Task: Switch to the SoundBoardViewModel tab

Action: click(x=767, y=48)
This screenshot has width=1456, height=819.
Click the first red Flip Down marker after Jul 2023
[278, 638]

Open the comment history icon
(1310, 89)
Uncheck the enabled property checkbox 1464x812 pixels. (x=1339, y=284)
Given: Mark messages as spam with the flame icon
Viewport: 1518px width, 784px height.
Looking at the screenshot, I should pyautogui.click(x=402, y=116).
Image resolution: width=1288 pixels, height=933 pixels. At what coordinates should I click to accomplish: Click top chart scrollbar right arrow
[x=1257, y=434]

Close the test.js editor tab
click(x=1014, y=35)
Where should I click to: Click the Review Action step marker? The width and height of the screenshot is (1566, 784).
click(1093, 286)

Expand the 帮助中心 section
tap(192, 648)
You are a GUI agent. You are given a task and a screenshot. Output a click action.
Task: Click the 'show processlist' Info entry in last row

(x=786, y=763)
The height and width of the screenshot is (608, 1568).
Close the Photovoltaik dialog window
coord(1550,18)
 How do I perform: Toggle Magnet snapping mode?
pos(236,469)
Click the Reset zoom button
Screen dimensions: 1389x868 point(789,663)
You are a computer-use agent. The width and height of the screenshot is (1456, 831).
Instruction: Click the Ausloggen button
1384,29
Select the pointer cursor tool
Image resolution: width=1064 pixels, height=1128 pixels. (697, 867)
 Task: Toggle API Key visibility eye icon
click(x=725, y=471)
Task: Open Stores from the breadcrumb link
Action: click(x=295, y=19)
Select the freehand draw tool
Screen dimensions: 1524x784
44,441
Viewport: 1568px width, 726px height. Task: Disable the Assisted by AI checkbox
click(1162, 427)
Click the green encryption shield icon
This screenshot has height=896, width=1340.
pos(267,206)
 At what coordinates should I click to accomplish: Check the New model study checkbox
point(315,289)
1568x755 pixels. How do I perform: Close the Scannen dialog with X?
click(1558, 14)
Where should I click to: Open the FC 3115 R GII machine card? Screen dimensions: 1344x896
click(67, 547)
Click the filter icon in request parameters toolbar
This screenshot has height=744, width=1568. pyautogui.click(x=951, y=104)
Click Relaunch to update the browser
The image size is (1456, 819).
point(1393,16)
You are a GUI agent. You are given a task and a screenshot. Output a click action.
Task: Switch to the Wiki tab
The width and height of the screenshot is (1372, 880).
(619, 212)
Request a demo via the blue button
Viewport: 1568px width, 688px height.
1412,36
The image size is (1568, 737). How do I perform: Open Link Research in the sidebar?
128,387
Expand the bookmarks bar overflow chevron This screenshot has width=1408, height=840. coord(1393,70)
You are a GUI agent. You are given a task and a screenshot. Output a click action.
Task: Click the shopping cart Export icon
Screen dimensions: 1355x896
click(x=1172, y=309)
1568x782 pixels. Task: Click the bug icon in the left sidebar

^^^^^^^^^^^^^^^^

▶ About this task
Retype every entry exactly as it stands.

▶ Answer to this task
Task: Switch to the SoundBoardViewModel tab

Action: click(x=767, y=48)
This screenshot has width=1456, height=819.
Click the first red Flip Down marker after Jul 2023
[278, 638]

Open the comment history icon
(1310, 89)
Uncheck the enabled property checkbox 1464x812 pixels. (x=1339, y=284)
Given: Mark messages as spam with the flame icon
Viewport: 1518px width, 784px height.
Looking at the screenshot, I should pyautogui.click(x=402, y=116).
Image resolution: width=1288 pixels, height=933 pixels. At what coordinates should I click to accomplish: Click top chart scrollbar right arrow
[x=1257, y=434]

Close the test.js editor tab
click(x=1014, y=35)
Where should I click to: Click the Review Action step marker? The width and height of the screenshot is (1566, 784).
click(1093, 286)

Expand the 帮助中心 section
tap(192, 648)
You are a GUI agent. You are given a task and a screenshot. Output a click action.
Task: Click the 'show processlist' Info entry in last row

(x=786, y=763)
The height and width of the screenshot is (608, 1568).
Close the Photovoltaik dialog window
coord(1550,18)
 How do I perform: Toggle Magnet snapping mode?
pos(236,469)
Click the Reset zoom button
Screen dimensions: 1389x868 point(789,663)
You are a computer-use agent. The width and height of the screenshot is (1456, 831).
Instruction: Click the Ausloggen button
1384,29
Select the pointer cursor tool
Image resolution: width=1064 pixels, height=1128 pixels. (697, 867)
 Task: Toggle API Key visibility eye icon
click(x=725, y=471)
Task: Open Stores from the breadcrumb link
Action: click(x=295, y=19)
Select the freehand draw tool
Screen dimensions: 1524x784
44,441
Viewport: 1568px width, 726px height. Task: Disable the Assisted by AI checkbox
click(1162, 427)
Click the green encryption shield icon
This screenshot has height=896, width=1340.
pos(267,206)
 At what coordinates should I click to accomplish: Check the New model study checkbox
point(315,289)
1568x755 pixels. How do I perform: Close the Scannen dialog with X?
click(1558, 14)
Where should I click to: Open the FC 3115 R GII machine card? Screen dimensions: 1344x896
click(67, 547)
Click the filter icon in request parameters toolbar
This screenshot has height=744, width=1568. pyautogui.click(x=951, y=104)
Click Relaunch to update the browser
The image size is (1456, 819).
point(1393,16)
You are a GUI agent. You are given a task and a screenshot. Output a click action.
Task: Switch to the Wiki tab
The width and height of the screenshot is (1372, 880).
(619, 212)
Request a demo via the blue button
Viewport: 1568px width, 688px height.
1412,36
The image size is (1568, 737). How do I perform: Open Link Research in the sidebar?
128,387
Expand the bookmarks bar overflow chevron This screenshot has width=1408, height=840. coord(1393,70)
You are a GUI agent. You are given a task and a screenshot. Output a click action.
Task: Click the shopping cart Export icon
Screen dimensions: 1355x896
click(x=1172, y=309)
1568x782 pixels. Task: Click the bug icon in the left sidebar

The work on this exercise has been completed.